В то время как они двигались на юг в направлении Гаскони, обеспокоенный король писал герцогине д'Юзес: «Постарайтесь, чтобы наша добрая сестра была милостива [ко мне] и поверила, если соблаговолит, что чем далее она продвигается вперед, тем сильней укрепляется во мне, если это возможно, чувство любви, каковое я должен к ней испытывать»[206]
. Опасения Генриха III, которые можно ощутить в этом послании, объяснимы. Конечно, он удовлетворил финансовые требования сестры, но он знал, что ее верность таким образом не купишь. Он подозревал, что она, даже вдалеке, продолжит оказывать помощь младшему брату и что если последнего поддержат французские гугеноты, то хрупкое равновесие, выстроенное на основе Бержеракского мира, может снова поколебаться. Таким образом, в операции умиротворения, которую в очередной раз предпринимала королева-мать, Маргарита могла быть очень полезна, укрепляя недавно подписанный мир между ее супругом и Короной, но могла оказаться и опасной противницей.В конце августа обе королевы достигли Коньяка. «Нам устраивались торжественные въезды, — пишет Маргарита, — поскольку король мой муж являлся губернатором этой провинции». Брантом вспоминал, что «в этом городе множество знатных, благородных и прекрасных дам этой области прибыли приветствовать их и выразить свое почтение; и все они [дамы] были счастливы видеть красоту королевы Наваррской, которую расхваливали королеве ее матери, пребывающей от этого в счастливом состоянии. Посему она [королева-мать] однажды попросила свою дочь нарядиться как можно пышнее». Это воспоминание стало для мемуариста поводом изложить диалог между королевой-матерью и ее дочерью, из которого видно, что в то время Маргарита воспринимала пребывание в Гаскони как временное, а двор мужа — как бледное подобие другого двора. Она явилась, — пишет он, — «одетая в самое великолепное платье из серебряной ткани с вставкой на булонский манер, с ниспадающими рукавами, с роскошной прической и белой мантильей. […] Тогда королева сказала ей: "Как же Вы хороши, дочь моя". Та ответила: "Мадам, я заранее начинаю носить и донашивать платья и фасоны, какие привезла с собой от двора, — ведь когда я вернусь, я их с собой не возьму, а приеду только с ножницами и тканями, чтобы меня одели так, как тогда будет модно". Королева ответила: "Почему Вы так говорите, дочь моя? Ведь это Вы придумываете и создаете красивые фасоны одежды; и куда бы Вы ни приехали, двор будет перенимать их у Вас, а не Вы у двора"»[207]
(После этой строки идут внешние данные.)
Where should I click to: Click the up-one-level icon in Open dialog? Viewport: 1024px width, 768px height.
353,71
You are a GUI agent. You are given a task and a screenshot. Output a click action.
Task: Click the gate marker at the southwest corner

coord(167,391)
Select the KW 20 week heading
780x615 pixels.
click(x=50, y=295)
.В Бордо, куда обе королевы приехали в середине сентября, — новый торжественный въезд, новые проявления пышности: «Городские власти, — продолжает Брантом, — прибыли изъявить ей уважение и предоставили в распоряжение свои средства и возможности. […] Она ответствовала всем, одному за другим (ибо я это слышал, находясь рядом с ней на помосте по ее повелению), столь красноречиво, столь мудро и столь скоро, с такой грацией и величием, причем каждому, так разнообразя слова и ни разу не повторяясь в речи об одном и том же предмете, что это достойно упоминания». Не только мемуарист, стиль которого обычно столь однообразен, восхитился таким талантом: тем же вечером этому гасконскому дворянину поведал сам первый президент Бордоского парламента, «что не раз имел честь слушать королев Маргариту [Наваррскую] и Жанну [д'Альбре] […], двух златоустов своего времени […], но [им] было далеко до красноречия этой королевы». Брантом в восторге передал эти слова королеве-матери, которая подтвердила: «Еще девочкой она владела даром слова воистину как совершеннейшая принцесса в мире, говорила, что хотела и как нельзя лучше»[208]
. Но Маргарита была не только украшением. Она тесно сотрудничала в политической работе с Екатериной, написавшей королю в конце месяца, что собрала «вчера четырех президентов [Бордоского парламента], десять советников, Вашего генерального прокурора, а также адвоката в присутствии королевы Наваррской — Вашей сестры, упомянутого моего кузена кардинала де Бурбона и прочих упомянутых членов Вашего Совета»[209]. Что касается Генриха III, он просил, чтобы ходатайствовали «перед королевой Наваррской, дабы она поспешила примирить» своего мужа и маршала де Бирона — генерального наместника Гиени и мэра Бордо, — к тому времени насмерть поссорившихся[210].